Let $X$ denote a real vector space consisting of all continuous functions $u \colon[0, \alpha] \to \mathbb R$ such that their norm

$$\|u\| := \sup_{x \in [0, \alpha]} \left| \frac{u(x)}{x} \right|$$

is finite. Is $X$ a Banach space?

I need to prove that $X$ is complete (meaning that all Cauchy sequences converge in $X$). Let $u_{n}$ be a Cauchy sequence in $X$. It means that:

$$( \forall \epsilon > 0) ( \exists N>0) (\forall m,n>N) (||u_{n}-u_{m}||<\epsilon)$$

From the last inequality I deduced that $$( \forall \epsilon > 0)( \exists N>0)(\forall m,n>N)(\forall x\in[0,\alpha])(\frac{|u_{n}(x)-u_{m}(x)|}{x}<\epsilon)$$

It means that for all $x \in \mathbb R$ the sequence ${u_{n}(x)}/{x}$ is Cauchy in $\mathbb{R}$ and therefore converges (due to completeness of $\mathbb R$).

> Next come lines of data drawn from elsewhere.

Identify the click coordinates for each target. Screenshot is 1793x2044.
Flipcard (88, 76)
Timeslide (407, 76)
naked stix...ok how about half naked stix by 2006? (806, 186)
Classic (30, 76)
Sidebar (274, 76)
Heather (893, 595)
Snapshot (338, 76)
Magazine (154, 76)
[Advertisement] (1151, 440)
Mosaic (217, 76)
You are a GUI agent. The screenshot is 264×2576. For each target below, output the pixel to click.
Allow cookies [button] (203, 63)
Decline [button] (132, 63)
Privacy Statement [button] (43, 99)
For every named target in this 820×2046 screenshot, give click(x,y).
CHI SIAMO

Let $\frac{u(x)}{x}$ denote the limit of $\frac{u_{n}(x)}{x}$ as $n$ approaches $\infty$. So:

$$(\forall \epsilon > 0)( \exists N>0)(\forall m,n>N)(\forall x\in[0,\alpha])(\frac{|u_{n}(x)-u(x)|}{x}<\epsilon).$$

It means that $\frac{u_{n}(x)}{x}$ converges uniformly to $\frac{u(x)}{x}$ and belongs itself to the space $\mathcal C [0, \alpha]$. I showed that all Cauchy sequences have a limit in $X$. It this proof correct?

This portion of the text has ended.